- Records for this exercise:
#####
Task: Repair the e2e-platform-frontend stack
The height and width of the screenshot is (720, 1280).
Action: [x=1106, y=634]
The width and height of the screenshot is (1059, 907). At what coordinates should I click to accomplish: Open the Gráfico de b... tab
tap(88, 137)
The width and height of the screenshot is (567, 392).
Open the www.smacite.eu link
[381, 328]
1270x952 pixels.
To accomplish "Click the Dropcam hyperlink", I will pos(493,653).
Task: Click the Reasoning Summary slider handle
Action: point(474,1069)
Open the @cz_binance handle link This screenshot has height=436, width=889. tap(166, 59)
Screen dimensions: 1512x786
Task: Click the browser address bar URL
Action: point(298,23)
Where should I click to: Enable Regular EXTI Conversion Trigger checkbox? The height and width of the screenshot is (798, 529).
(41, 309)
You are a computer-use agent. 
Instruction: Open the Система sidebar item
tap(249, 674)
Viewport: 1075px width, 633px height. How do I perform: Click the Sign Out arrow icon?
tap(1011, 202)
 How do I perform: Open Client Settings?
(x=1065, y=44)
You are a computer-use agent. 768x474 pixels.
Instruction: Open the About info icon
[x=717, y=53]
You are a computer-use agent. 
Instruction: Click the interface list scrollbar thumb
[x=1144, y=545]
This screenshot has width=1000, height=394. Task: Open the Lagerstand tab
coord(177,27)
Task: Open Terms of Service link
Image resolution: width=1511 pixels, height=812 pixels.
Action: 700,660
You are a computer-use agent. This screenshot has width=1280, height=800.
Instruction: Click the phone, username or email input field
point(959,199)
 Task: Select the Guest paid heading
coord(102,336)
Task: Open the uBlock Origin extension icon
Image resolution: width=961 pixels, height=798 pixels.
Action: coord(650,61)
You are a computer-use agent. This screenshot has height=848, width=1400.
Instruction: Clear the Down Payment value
#####
- What is required:
Print the lines above exactly as they stand, from the line with "Task: Open Terms of Service link" to the line with "coord(102,336)", both included.

- Solution for this task:
Task: Open Terms of Service link
Image resolution: width=1511 pixels, height=812 pixels.
Action: 700,660
You are a computer-use agent. This screenshot has width=1280, height=800.
Instruction: Click the phone, username or email input field
point(959,199)
 Task: Select the Guest paid heading
coord(102,336)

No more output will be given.